Analysts doubt that Moscow and the alliance may go farther than cooperation on particular issues. “Russia now needs balanced working relations with NATO – and no more,” Expert magazine said. “Trying to quickly make positions closer will harm our security and bring the risk of new conflicts with the West in the future.”
The Russia-US reset clearly gives a good chance to bringing the relations to a new, more trusted level, the magazine wrote. “As for the relations with NATO, they must have inevitably become one of the key issues,” it added.
However, this may bring a number of strategic risks, the magazine said. “Evident misbalance of strategic and economic potentials does not allow Moscow to mistake.” It may occur that “a new round of flirting with the West will not strengthen Russia’s security, but weaken it.”
Among other things, Russia and the alliance see differently the goals of the creation of European missile shield, the magazine said.
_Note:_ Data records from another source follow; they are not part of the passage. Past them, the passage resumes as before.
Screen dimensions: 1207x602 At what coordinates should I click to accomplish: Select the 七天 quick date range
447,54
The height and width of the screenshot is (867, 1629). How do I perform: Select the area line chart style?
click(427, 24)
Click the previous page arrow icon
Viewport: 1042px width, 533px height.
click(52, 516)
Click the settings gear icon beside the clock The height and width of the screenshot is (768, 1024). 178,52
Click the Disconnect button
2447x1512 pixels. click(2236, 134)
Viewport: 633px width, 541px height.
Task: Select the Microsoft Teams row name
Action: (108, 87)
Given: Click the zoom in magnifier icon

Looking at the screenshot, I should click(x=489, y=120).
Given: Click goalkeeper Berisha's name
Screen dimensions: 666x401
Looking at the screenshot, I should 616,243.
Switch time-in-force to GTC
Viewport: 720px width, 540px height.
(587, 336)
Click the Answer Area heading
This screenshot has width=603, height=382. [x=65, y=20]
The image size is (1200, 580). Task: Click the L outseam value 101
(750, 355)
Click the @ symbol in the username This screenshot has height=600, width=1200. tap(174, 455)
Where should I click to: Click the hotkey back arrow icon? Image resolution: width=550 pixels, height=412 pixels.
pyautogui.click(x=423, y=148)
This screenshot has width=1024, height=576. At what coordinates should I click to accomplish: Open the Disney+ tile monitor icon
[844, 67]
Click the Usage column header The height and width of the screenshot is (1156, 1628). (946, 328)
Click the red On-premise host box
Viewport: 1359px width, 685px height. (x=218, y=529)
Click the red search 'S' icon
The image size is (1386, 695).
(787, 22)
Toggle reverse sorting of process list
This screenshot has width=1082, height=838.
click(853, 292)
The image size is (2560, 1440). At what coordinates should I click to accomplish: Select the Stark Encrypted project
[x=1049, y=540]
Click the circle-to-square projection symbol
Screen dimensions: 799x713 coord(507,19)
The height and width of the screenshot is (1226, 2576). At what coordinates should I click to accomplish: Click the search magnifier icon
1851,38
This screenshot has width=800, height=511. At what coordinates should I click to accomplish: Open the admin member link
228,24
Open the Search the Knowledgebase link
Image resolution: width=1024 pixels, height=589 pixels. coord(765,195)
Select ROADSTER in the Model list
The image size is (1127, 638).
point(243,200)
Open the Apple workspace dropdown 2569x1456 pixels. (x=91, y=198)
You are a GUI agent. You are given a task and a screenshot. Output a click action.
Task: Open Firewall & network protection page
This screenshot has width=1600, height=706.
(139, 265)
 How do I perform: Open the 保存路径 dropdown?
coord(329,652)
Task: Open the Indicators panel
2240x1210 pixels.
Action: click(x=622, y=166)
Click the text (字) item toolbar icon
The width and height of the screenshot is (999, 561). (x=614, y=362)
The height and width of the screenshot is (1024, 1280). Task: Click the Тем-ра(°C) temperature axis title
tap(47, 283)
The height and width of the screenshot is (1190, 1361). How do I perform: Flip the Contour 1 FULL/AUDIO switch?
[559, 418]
Russian participation will only be a supporting part of the project. It may “legalize the system, but will not bring guarantees of security and influence to Russia,” it added.
The issue of the level of possible Russia’s integration is even more complicated. Russia is not interested in a position of a partner and will need the right of veto on a number of problem. At the same time, Moscow is not interested in a deep integration to NATO structures, the magazine said.
“Russia and NATO have different global views,” the magazine said. “We have different adversaries and partners. In addition, Russia now remains a kind of intermediary state between Western and Eastern countries.”
“Russia cannot become economically prosperous country confronting the US and European Union,” the magazine noted. “But the Americans and Europeans should decide at last whether they see Russia as an ally or a dangerous geopolitical competitor. Until the West finds an answer to this question, no breakthroughs in our relations are possible.”
Not only is the idea of Russia’s admission to NATO being discussed by analysts, but also the report considering this proposal has been prepared by the Institute of Contemporary Development for the president, Itogi magazine wrote. However, contrary to tradition, the document has not been published.
Russia’s envoy to NATO Dmitry Rogozin, commenting on the idea, said Moscow’s joining NATO was impossible. After the enlargement and admission of the Baltic and Eastern European countries the alliance will never invite Russia, he told the magazine. “For those who escaped the Soviet Union to NATO, the appearance of ‘the Russian Bear’ at the door is a nightmare,” he said. “We could have discussed this topic when NATO had 15-16 member states,” the envoy added.
Russia could be interested in joining the alliance only “if the country exhausted all internal resources to ensure its own security,” he stressed. “But it is not the case. We have a strategic potential of containment, we are reforming armed forces and planning serious purchasing of military equipment.”
Aleksey Arbatov, the head of the Center for International Security of the Institute of World Economy and International Relations, does not see any provocation in the idea of Russia’s admission to NATO.
There are different attitudes among the political elite, he noted. The proposal may probably have fewer supporters than different forms of cooperation with the alliance. In this case, “Moscow will not have to stand in line and wait to be invited,” Arbatov told the magazine. “The idea of a union with NATO on particular directions has already been approved at the highest level,” he stressed.